Я, Тит Адриан Клодий, помощник претора, продолжаю их ремесло. Мною пугают детей, и мужчины, увидев меня во сне, вздрагивают. Я знаю, что меня ненавидят, я повсюду, как на иголки, натыкаюсь на косые взгляды и молчаливые проклятия. Пустяки, лишь бы боялись!

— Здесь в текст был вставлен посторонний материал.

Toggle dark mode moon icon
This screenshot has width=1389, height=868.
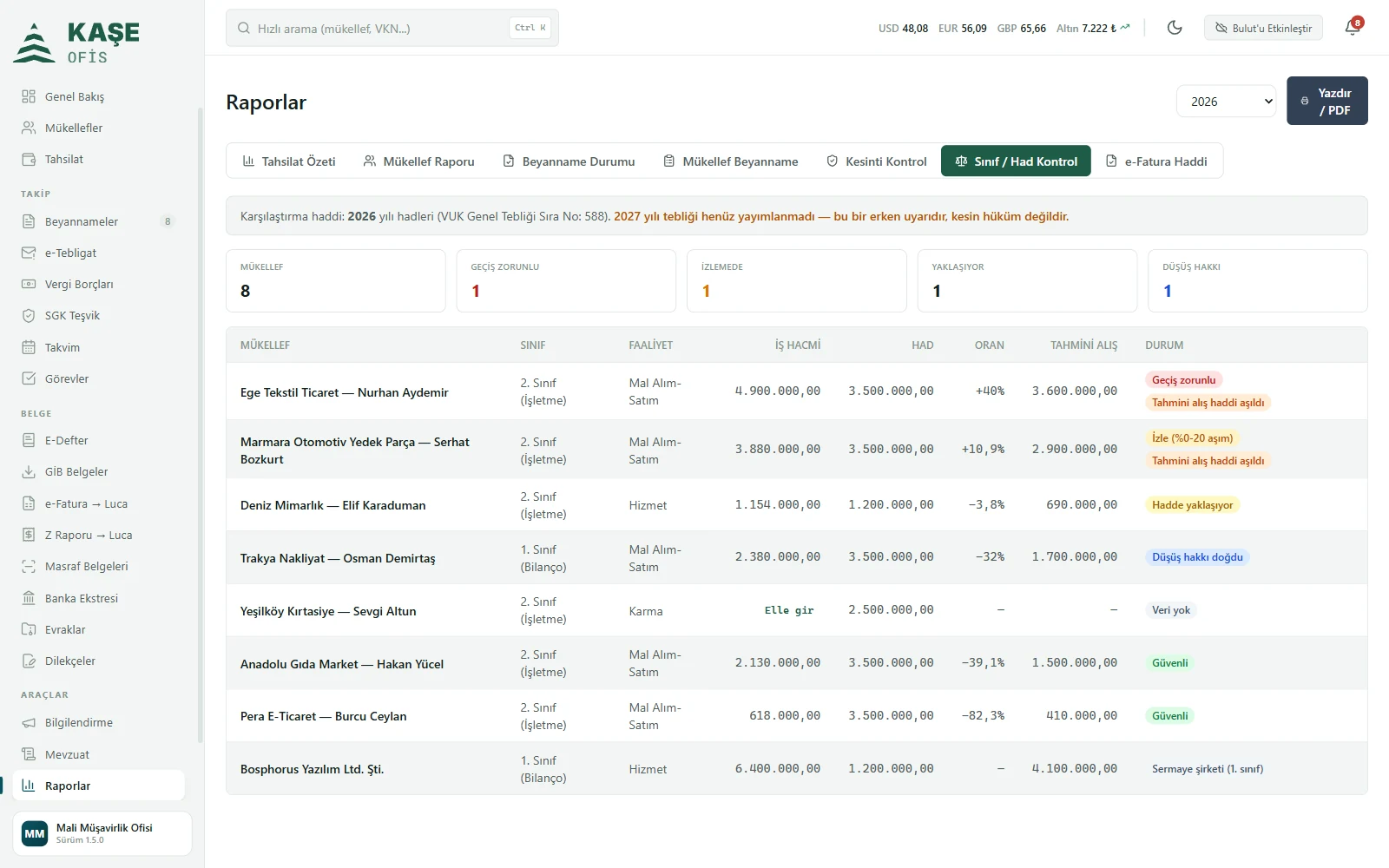[x=1175, y=28]
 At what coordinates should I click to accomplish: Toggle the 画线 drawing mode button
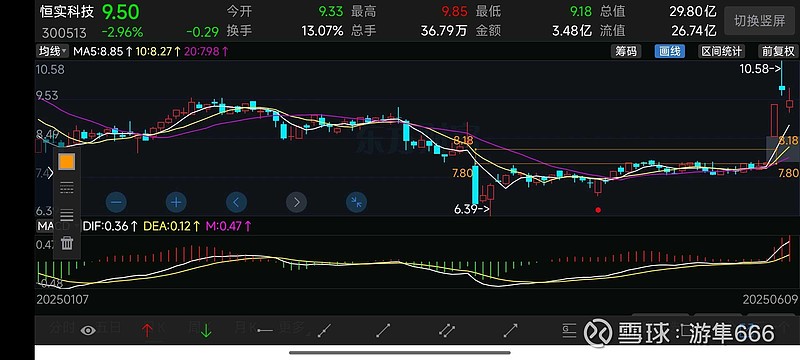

Из услышанного мною можно составить дюжину книг. В неясном дрожании факелов писец выводит признания – я умею развязать язык, прежде чем его вырвать. Бледный от сырости каземата, он кутается в широкий плащ, скорчившись на камне так, что у него затекает шея, но дощечку с коленей не отпускает. Я умело расставляю силки из слов, а он следит, когда в них попадётся птица. «Раньше было другое!» – звенит он колокольчиком, поднося мне свои протоколы. У букв мёртвая хватка! Когда-то помощник вздрагивал при треске костей, его руки дрожали, а палочка валилась из пальцев, как птенец из гнезда. Теперь он смеётся, точно мальчишка. Впрочем, арестованные платят той же монетой. Помню, как сломленный дыбой заговорщик с синими, словно у мертвеца, губами пробормотал сквозь запёкшуюся кровь: «Наклонись, я шепну тебе имена сообщников…»

А когда я приблизил лицо, воткнул мне в глаз палец. После он выл от боли, умоляя его прикончить, и в сравнении с его муками танталовы казались блаженством. Но разве его жизнь стоила моего увечья?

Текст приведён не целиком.